→ What you are asked to do
All lines from the one with "Task: Click the Payments section heading" through the final line below are to be reproduced exactly; omit the others.

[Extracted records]
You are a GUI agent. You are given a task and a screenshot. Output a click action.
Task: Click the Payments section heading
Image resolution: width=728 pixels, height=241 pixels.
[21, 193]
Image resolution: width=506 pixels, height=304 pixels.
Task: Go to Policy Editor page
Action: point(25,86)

→ Solution to this exercise
Task: Click the Payments section heading
Image resolution: width=728 pixels, height=241 pixels.
[21, 193]
Image resolution: width=506 pixels, height=304 pixels.
Task: Go to Policy Editor page
Action: point(25,86)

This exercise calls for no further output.